((
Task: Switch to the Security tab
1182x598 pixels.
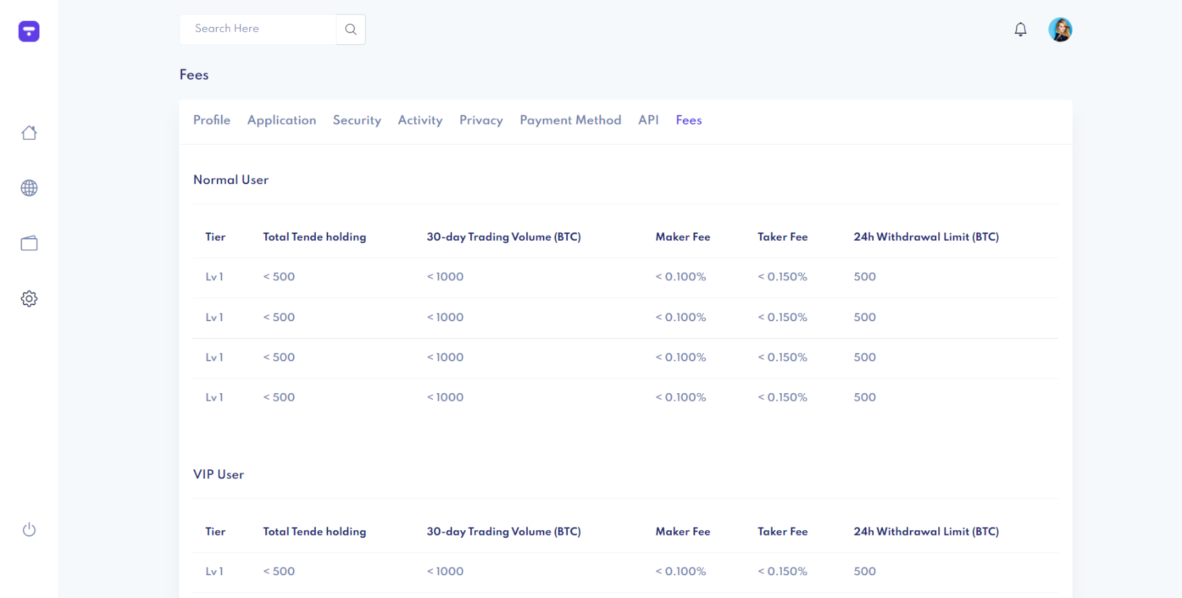Action: pyautogui.click(x=357, y=120)
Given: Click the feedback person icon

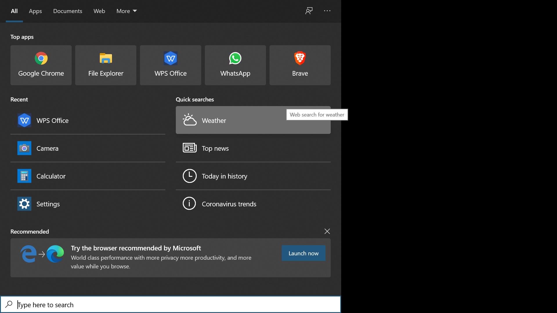Looking at the screenshot, I should point(309,11).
))
* **Goal**
Please write out the entries above again, swapping "icon" for "symbol", changing nothing else and leaving out the pictures.

* **Response**
Task: Switch to the Security tab
1182x598 pixels.
Action: pyautogui.click(x=357, y=120)
Given: Click the feedback person symbol

Looking at the screenshot, I should point(309,11).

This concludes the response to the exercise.